GE had in 2004 sold 60% of its stake to Oak Hill Capital Partners and General Atlantic Partners. It was then renamed as Genpact. Citi had delisted Citigroup Global services in 2004. Citi held 44.4% stake in the BPO company. It had accepted an exit price of Rs 975 per share while delisting the firm. At that price the company was valued at around Rs 1,200 crore. According to i-bankers the value of the company now would be at around $700 million.

According to Forrester Research, nearly 60% of the captives in India are struggling due to spiralling costs, high attrition and lack of integration and management support. “Nearly, 10% of these struggling captive BPOs are most likely to sell off and go the outsourcing way,” a recent Forrester study says.

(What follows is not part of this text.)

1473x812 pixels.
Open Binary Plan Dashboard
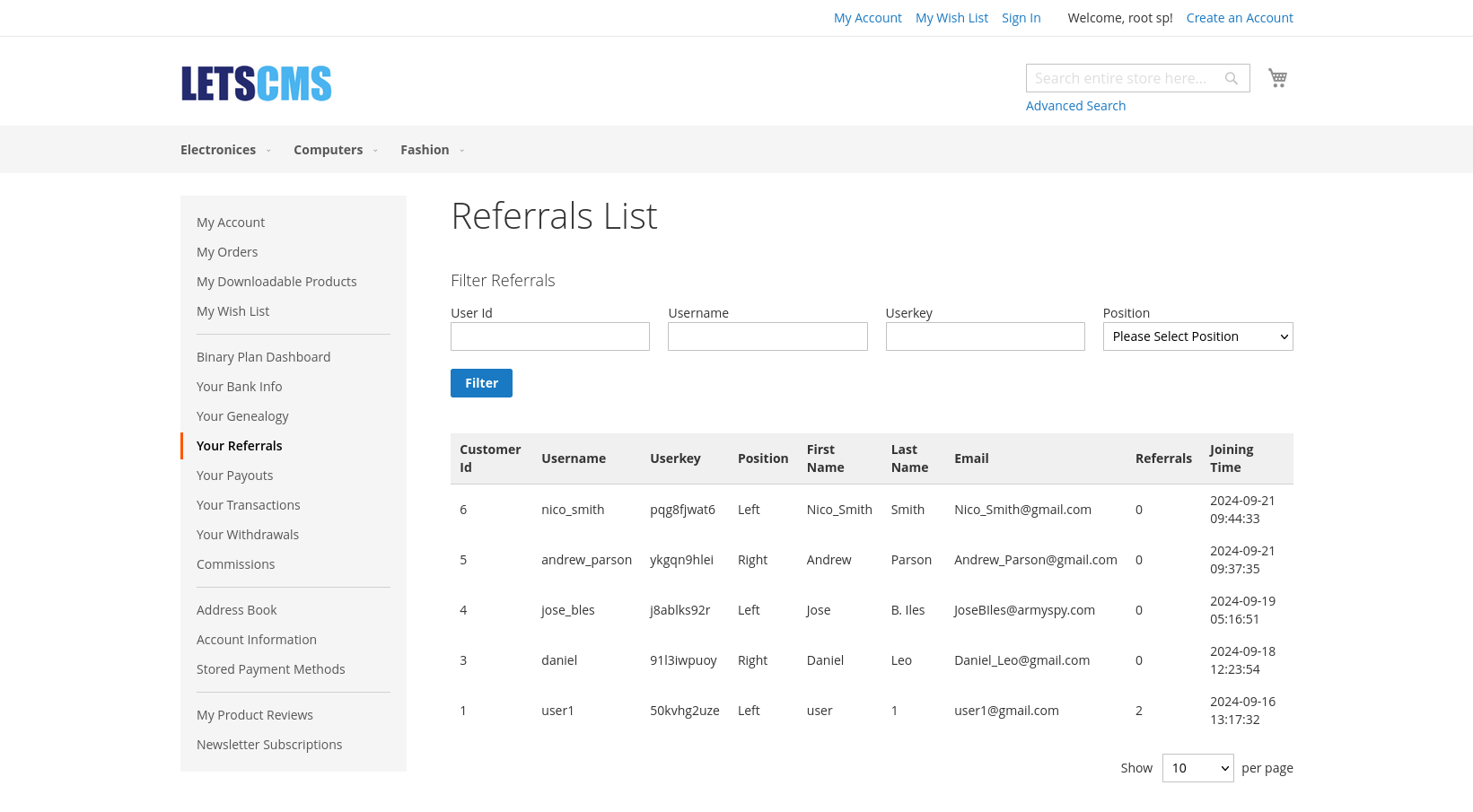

Another Mumbai-based analyst voiced similar views about Citi’s BPO stake sale. “It is simply following the trend set by the likes of GE and Deutche Bank,” he added.

Deutsche Bank later sold off its stake to the Delhi based HCL Technologies. Citi globally has been on a major cost cutting spree. It had recently announced that it would cut 17,000 jobs on the back of a restructuring plan that is targeting billions of dollars in cost savings over the next few years. It is also looking at moving out 9,500 jobs overseas and to smaller American cities. Citi’s BPO operations have over 9,000 employees with nearly 4,000 servicing its international businesses.